__Brief 1__:
Transcribe the passage of the crypto trading case study starting with "Trader journey map: six" and going on through "at each stage.".
__Brief 2__:
Go on with the crypto trading case study from the point where it stops.

The second finding was about trust. Signals in this ecosystem are frequently misleading, not because the data is wrong, but because external factors (macroeconomic shifts, coordinated community behaviour, scams) can make technically accurate signals point in the wrong direction. Traders had learned to distrust signals that did not explain their reasoning. Transparency of the why mattered more than accuracy of the what.

A third finding shaped the ambient monitoring requirement: crypto trading has no market open or close. Traders are distributed across time zones and active at all hours. The product needed to work at any moment of attention, not just during defined check-in windows.

Trader journey map: six stages from monitoring through execution, showing tools used, actions taken, sentiment arc, pain points, and workarounds at each stage.

The problem

The problem framing was developed by me based on discovery findings, and reviewed with the founding team before work began on module structure.

The challenge was not access to information. Traders had more data available to them than they could process. The challenge was making high-volume signals and metrics usable under ambient time pressure: fast enough to scan without losing meaning, connected enough to move from a change to its context and risk profile without switching tools, and transparent enough to be trusted when market conditions are unstable.

Discovery produced three gaps that defined the design brief: signals that arrived without context for why something moved, risk review that required leaving the scanning surface on every check, and AI-generated analysis that referenced data the trader could no longer see. Each gap is examined in the framing below.

Problem framing: three gaps, each showing observed behavior, where the workflow breaks down, and the root cause behind the breakdown.

From gaps to structure

The three gaps determined the module structure directly. Each gap produced a specific design decision, which shaped the surface built to address it.

__Raw data__:
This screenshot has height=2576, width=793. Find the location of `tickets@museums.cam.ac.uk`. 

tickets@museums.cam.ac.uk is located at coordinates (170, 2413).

__Output 1__:
Trader journey map: six stages from monitoring through execution, showing tools used, actions taken, sentiment arc, pain points, and workarounds at each stage.

__Output 2__:
Three of the six modules map directly to the three gaps. The remaining three support the overall terminal workflow: Onboarding gets traders into a configured state without friction; LQA Alpha is the repeat-check surface for comparing agents over time; Degen Dashboard provides depth on a single agent when a trader wants to move beyond the summary view. All six share the same interaction patterns, so the terminal reads as one product regardless of which surface the trader is using.

Design response: three research gaps, the design decision each produced, and the module that implements it. The fourth row shows the three workflow modules that complete the terminal.

Design principles

I defined these principles independently based on discovery and used them to make decisions across all six modules and the design system.

The gaps and the module structure above were shaped by four principles. Each principle maps directly to a finding from discovery and governed decisions across all six modules and the design system.

Module design

I designed all six modules end-to-end, including the concept for each surface, the information architecture, component design, and final specs. The color palette was defined by the client; everything else was my work.

Onboarding

Onboarding: connect wallet, confirm access, and subscribe to land in the terminal ready to use.

Onboarding had one job: get traders to a usable terminal state without friction. Each step has one clear action and an explicit next step. The flow ends at a configured terminal, not a blank screen.

Signals

Signals: filter and scan time-based alerts, then hand off any item to Ask Loky for interpretation.

Signals addresses the first gap: signals without meaning. Every card includes enough context to support a triage decision without opening a detail view. Filters narrow the feed quickly. Anything worth pursuing hands off directly to Ask Loky without leaving the surface.

LQA Alpha

LQA Alpha: compare agents via metrics using sort and filters, add to watchlist, and spot what moved at a glance.

LQA Alpha is the repeat-check surface. Traders return to it to compare agents and track movement over time. The layout is intentionally stable so it can be read quickly without relearning. Sort and filter controls match Signals exactly, so moving between them requires no adjustment.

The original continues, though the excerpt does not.